Saved data entries:
%%

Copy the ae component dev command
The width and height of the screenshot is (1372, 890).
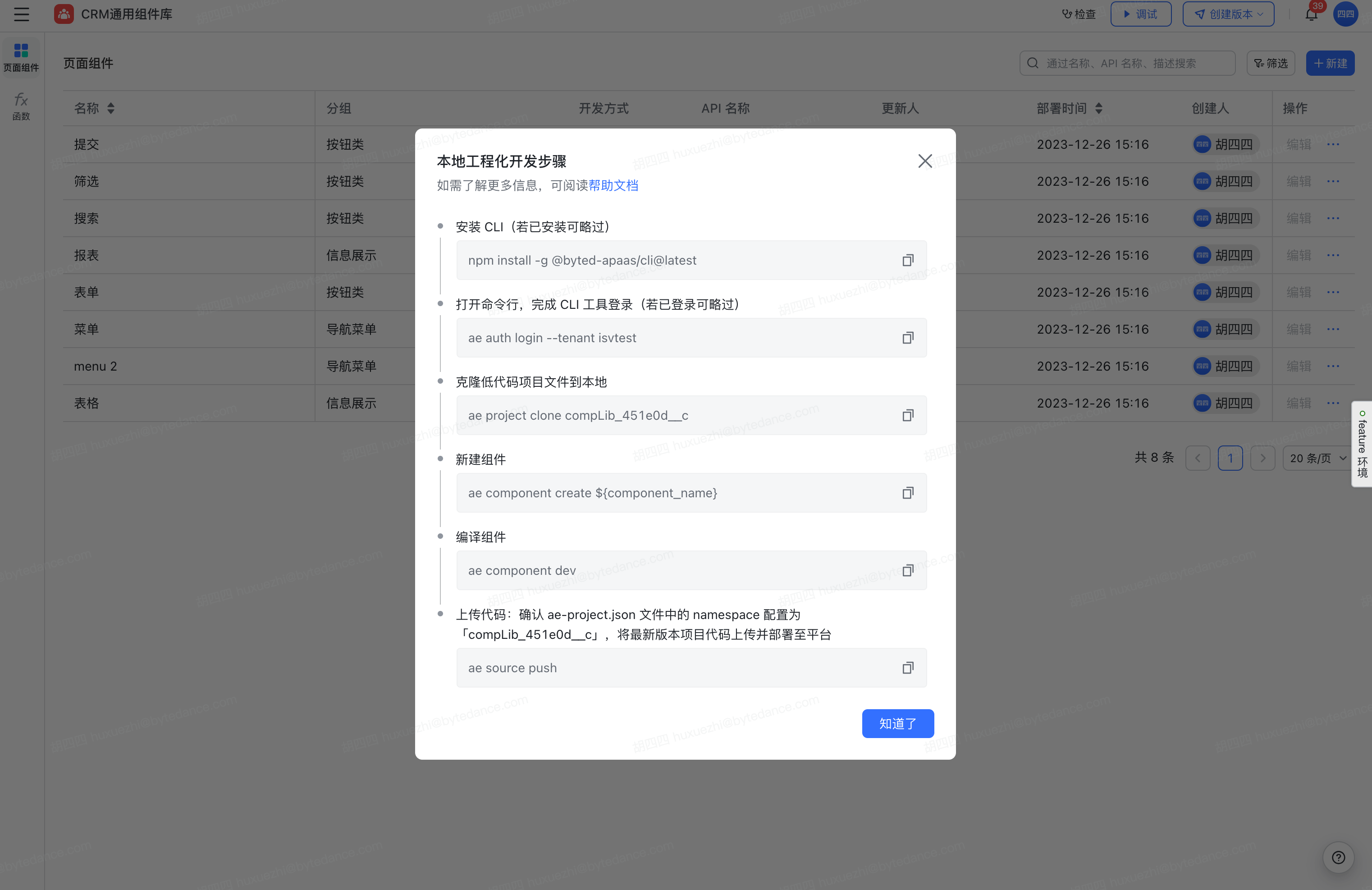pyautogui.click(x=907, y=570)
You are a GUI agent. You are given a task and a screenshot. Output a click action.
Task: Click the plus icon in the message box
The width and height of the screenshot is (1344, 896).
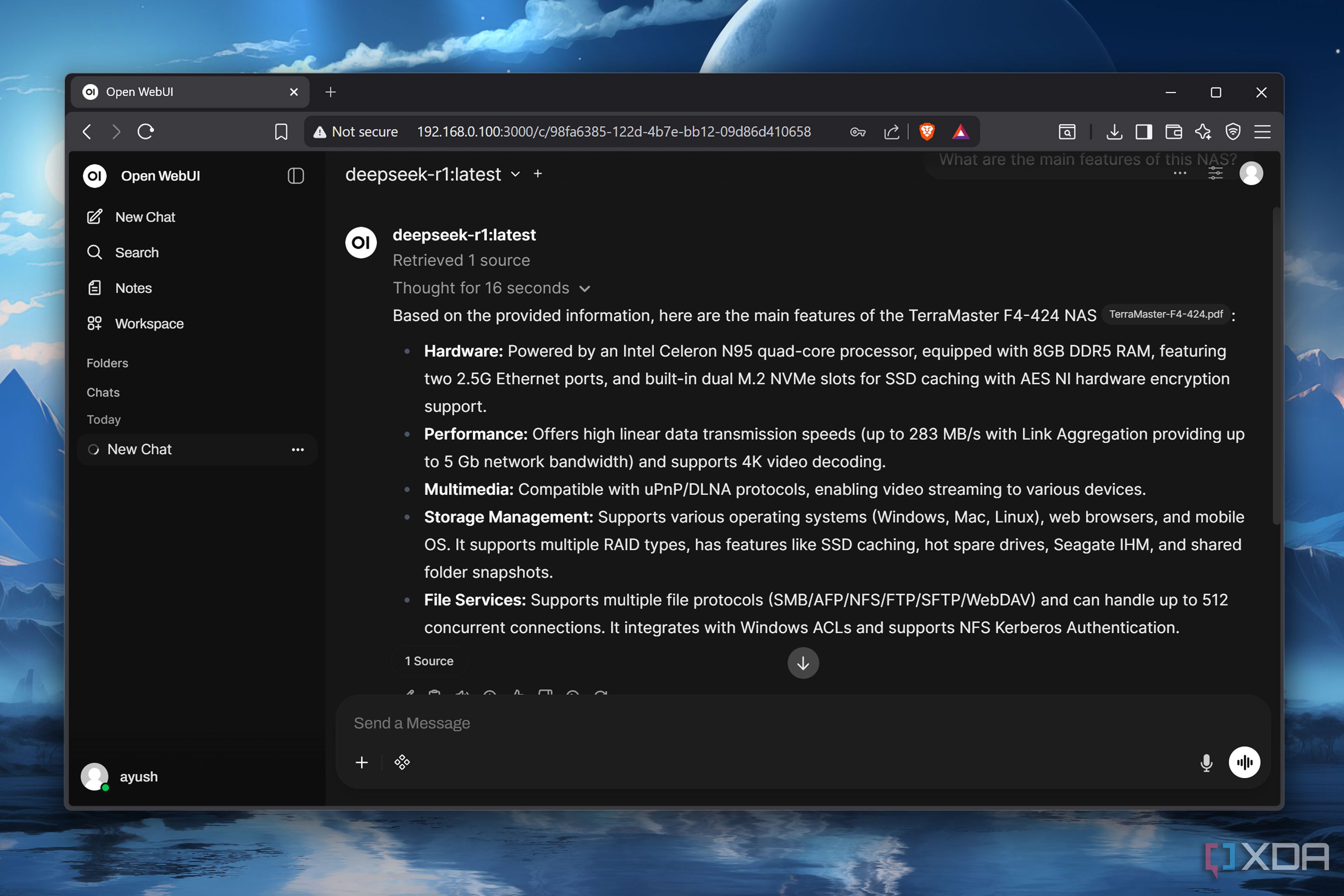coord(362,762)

%%

WORK TASK:
Give again, word for word, only the lines from the one with "The width and height of the screenshot is (1372, 890)." through the last line of the entries, both included; no pictures go in the copy.

TASK RESULT:
The width and height of the screenshot is (1372, 890).
pyautogui.click(x=907, y=570)
You are a GUI agent. You are given a task and a screenshot. Output a click action.
Task: Click the plus icon in the message box
The width and height of the screenshot is (1344, 896).
coord(362,762)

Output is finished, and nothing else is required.